Hacker News new | ask | show | jobs
by UncleMeat 1177 days ago
This is the one that is most scary to me as a user of software. Have the AI write some of the code, sure. But tests have to be correct. Autogenerating a mountain of mostly-correct tests strikes me as a great way of ending up with surprising behavior that is a nightmare to untangle.
8 comments

> But tests have to be correct.

From my experience, ChatGPT-3 has been pretty good at exercising all meaningful branches (I look at code coverage results, I don't care for percentages at all), in the least amount of tests, on the first go. I definitely have to modify each test quite a bit, because it frequently hallucinates API calls that don't exist, but the code that it produces is an incredible blueprint. And I haven't even attempted to use RCI yet: "improve your answer" or "your answer is wrong because..."; ChatGPT-4 is supposedly extremely adept at reflecting on its responses. I can only imagine where this will be in a few years.

I was about 6 months late to Copilot because I was incredibly skeptic about it, without having used it in anger. My skepticism was mostly (but not entirely) wrong. Having actually used ChatGPT in anger, I find the degree of skepticism extremely skeptical.

It's like picking up C in the 1970s. We're at the very beginning when things are pretty rough, but the skills that I am building today are going to be foundational in the future. If you're dismissing AI without giving it a few weeks to earn its keep, it's going to be rough to catch up when things improve to the point where it is required.

If you write a unit test for each branch in your method and just put in the current behavior as the expectation, all you've done is created a test that says "the method does what it currently does."

Task list
(1) Return the portion of the Hacker News thread on AI-written tests starting with "Hacker News new" and going on through "nightmare to untangle.", word for word.
(2) Which navigation links appear in the header line of the Hacker News thread on AI-written tests?
(3) How might the Hacker News thread on AI-written tests go on? Extend it from its final sentence.
The records come from a separate source unrelated to the thread.

Raw data
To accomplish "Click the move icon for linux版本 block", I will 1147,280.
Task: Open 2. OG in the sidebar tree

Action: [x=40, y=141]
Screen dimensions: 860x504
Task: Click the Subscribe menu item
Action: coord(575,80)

--

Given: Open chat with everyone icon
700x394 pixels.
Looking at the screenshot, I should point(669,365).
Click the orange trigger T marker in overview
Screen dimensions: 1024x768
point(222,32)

Expected responses
(1)
Hacker News new | ask | show | jobs
by UncleMeat 1177 days ago
This is the one that is most scary to me as a user of software. Have the AI write some of the code, sure. But tests have to be correct. Autogenerating a mountain of mostly-correct tests strikes me as a great way of ending up with surprising behavior that is a nightmare to untangle.

(2) new, ask, show, jobs

(3)
> the method does what it currently does.

It isn't that stupid, and that was done at least a decade ago with static+control flow analysis. As for AI, I was recently writing tests for a VT push parser in Rust (which is novel code, so no parroting here) and it clearly knew enough about VT to write a, correctly, failing test. I had a bug in my parser, and the test that AI generated found it.

At the end of the day, I'm not sure why anyone would believe the critique of someone who hasn't used a tool in earnest.

That's not necessarily true. For instance snapshot testing, although there may be edge cases missed, the cases cannot be correct or incorrect.

Or you could have the AI write test cases (writing them out is often the most laborious part) and then validate them by hand. That'd be little different than writing them yourself, though again edge cases may be missed. You just skip the un-fun part of repetitively typing out the code for each case.

Tests are easy to verify - if they aren't they are probably bad tests. Using AI for stuff that's easy to verify has been good so far.

Knowing what tests to write is another story.

My problem with AI generated tests is that they lead to over testing and it bogs you down once you have to do refactoring. Ideally detailed tests should come once you're on like 3rd iteration and really sure you've nailed the design (oh I hate TDD if it isn't obvious). With AI I'm getting detailed tests and first try implementations, bad code locked in everywere :(

More tests != better code, tests are still code - the less code you have to satisfy some goal the better.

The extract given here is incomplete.